EXERCISE MATERIAL:
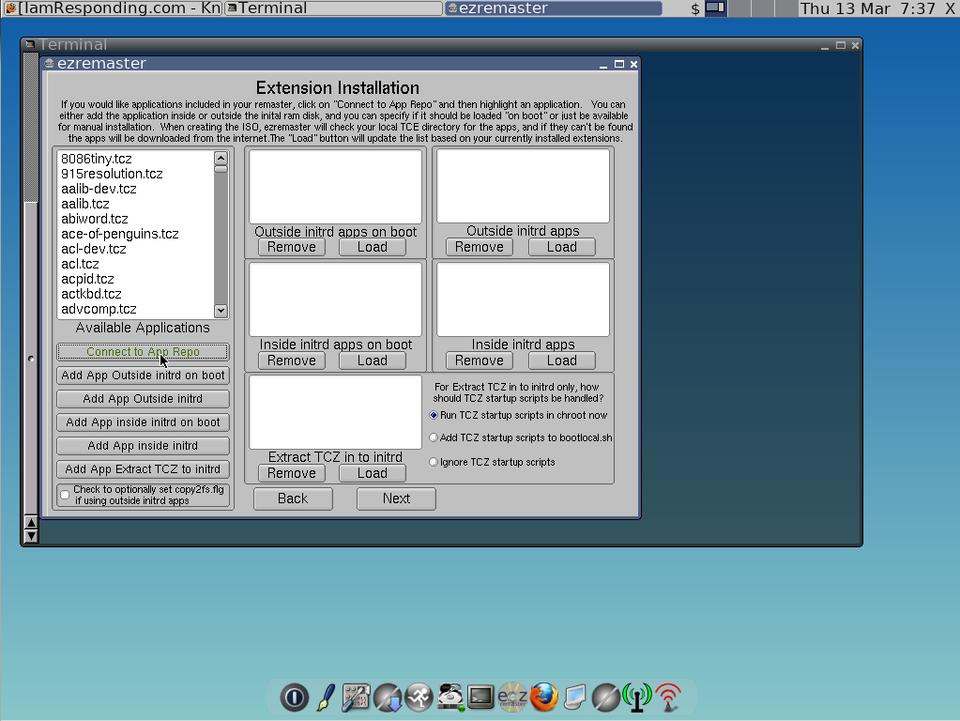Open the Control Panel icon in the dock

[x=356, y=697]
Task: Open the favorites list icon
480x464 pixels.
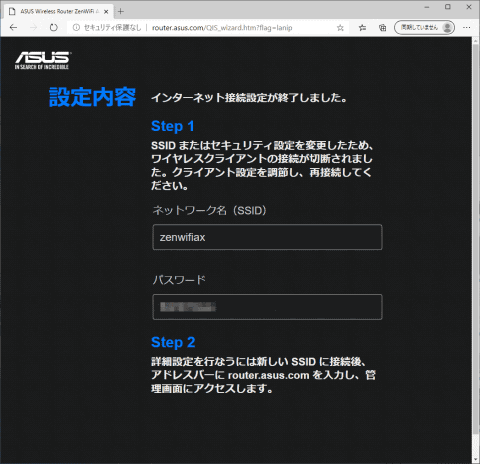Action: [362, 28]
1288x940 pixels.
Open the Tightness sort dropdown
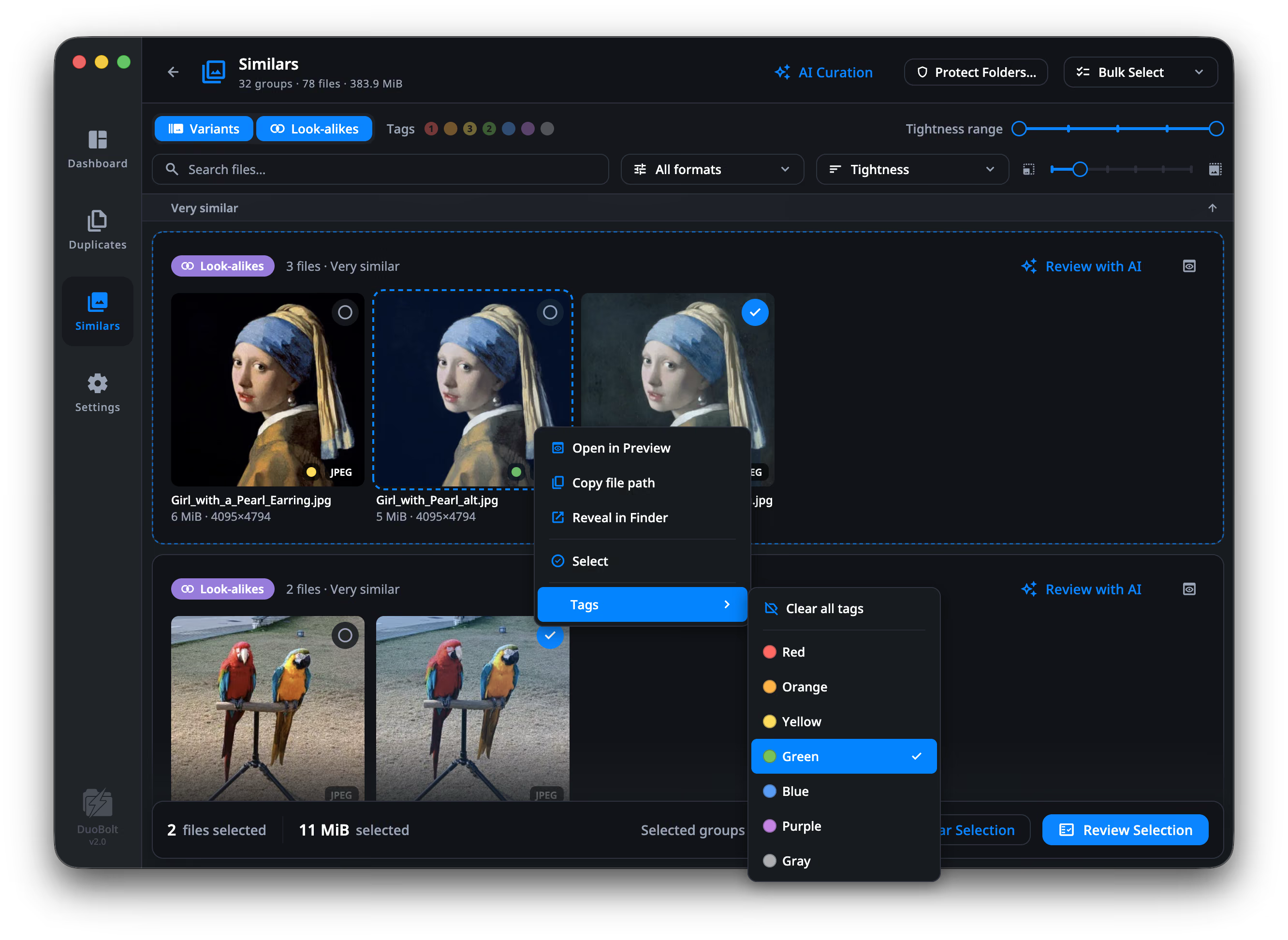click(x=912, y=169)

WHAT YOU HAVE TO DO: Retype only the lines from the one with "Task: Open the favorites list icon" through the final line of the entries, please, and keep the pictures out.

WORKED SOLUTION:
Task: Open the favorites list icon
480x464 pixels.
Action: [362, 28]
1288x940 pixels.
Open the Tightness sort dropdown
click(x=912, y=169)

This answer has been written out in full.